--- Data for the task ---
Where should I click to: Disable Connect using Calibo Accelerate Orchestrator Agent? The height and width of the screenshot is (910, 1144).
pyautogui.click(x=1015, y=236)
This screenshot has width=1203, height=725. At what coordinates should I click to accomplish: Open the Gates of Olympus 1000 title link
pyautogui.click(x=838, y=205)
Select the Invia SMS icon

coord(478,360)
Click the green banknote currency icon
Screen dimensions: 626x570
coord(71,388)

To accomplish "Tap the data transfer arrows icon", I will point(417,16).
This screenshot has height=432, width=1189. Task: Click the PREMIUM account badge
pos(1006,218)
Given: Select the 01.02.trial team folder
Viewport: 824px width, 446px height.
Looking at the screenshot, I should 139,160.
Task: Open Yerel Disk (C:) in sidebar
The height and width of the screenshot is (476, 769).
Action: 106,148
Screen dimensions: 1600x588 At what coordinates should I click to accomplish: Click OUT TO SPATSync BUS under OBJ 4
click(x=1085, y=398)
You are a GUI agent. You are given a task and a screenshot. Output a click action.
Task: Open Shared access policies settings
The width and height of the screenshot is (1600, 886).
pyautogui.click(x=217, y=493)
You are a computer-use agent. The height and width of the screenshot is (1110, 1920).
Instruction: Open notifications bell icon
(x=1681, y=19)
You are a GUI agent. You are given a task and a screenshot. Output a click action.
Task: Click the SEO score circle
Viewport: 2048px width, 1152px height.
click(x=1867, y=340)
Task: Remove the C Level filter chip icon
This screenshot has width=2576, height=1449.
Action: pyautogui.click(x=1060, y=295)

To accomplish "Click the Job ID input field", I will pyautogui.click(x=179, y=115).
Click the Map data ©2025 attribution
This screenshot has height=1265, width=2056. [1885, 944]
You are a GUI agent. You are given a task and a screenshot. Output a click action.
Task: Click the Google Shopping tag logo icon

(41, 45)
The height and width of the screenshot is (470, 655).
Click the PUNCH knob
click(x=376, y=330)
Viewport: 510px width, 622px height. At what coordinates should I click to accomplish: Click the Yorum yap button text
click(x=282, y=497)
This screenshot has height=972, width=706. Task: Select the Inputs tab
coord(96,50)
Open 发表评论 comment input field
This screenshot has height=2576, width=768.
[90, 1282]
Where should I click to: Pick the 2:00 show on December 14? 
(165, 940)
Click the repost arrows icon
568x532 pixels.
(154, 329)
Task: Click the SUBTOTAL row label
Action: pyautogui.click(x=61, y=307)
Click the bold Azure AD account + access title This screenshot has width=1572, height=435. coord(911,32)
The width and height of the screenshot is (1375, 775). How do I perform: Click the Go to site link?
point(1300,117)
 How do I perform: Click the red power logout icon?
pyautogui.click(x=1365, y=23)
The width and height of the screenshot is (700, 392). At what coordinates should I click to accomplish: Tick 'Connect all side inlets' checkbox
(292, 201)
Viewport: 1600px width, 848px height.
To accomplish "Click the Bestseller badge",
---
Written task: Please copy the records above word for word, beginning at the line that contains "Task: Remove the C Level filter chip icon" and stopping after the line that contains "Click the bold".

The answer:
Task: Remove the C Level filter chip icon
This screenshot has width=2576, height=1449.
Action: pyautogui.click(x=1060, y=295)

To accomplish "Click the Job ID input field", I will pyautogui.click(x=179, y=115).
Click the Map data ©2025 attribution
This screenshot has height=1265, width=2056. [1885, 944]
You are a GUI agent. You are given a task and a screenshot. Output a click action.
Task: Click the Google Shopping tag logo icon

(41, 45)
The height and width of the screenshot is (470, 655).
Click the PUNCH knob
click(x=376, y=330)
Viewport: 510px width, 622px height. At what coordinates should I click to accomplish: Click the Yorum yap button text
click(x=282, y=497)
This screenshot has height=972, width=706. Task: Select the Inputs tab
coord(96,50)
Open 发表评论 comment input field
This screenshot has height=2576, width=768.
[90, 1282]
Where should I click to: Pick the 2:00 show on December 14? 
(165, 940)
Click the repost arrows icon
568x532 pixels.
(154, 329)
Task: Click the SUBTOTAL row label
Action: pyautogui.click(x=61, y=307)
Click the bold Azure AD account + access title This screenshot has width=1572, height=435. coord(911,32)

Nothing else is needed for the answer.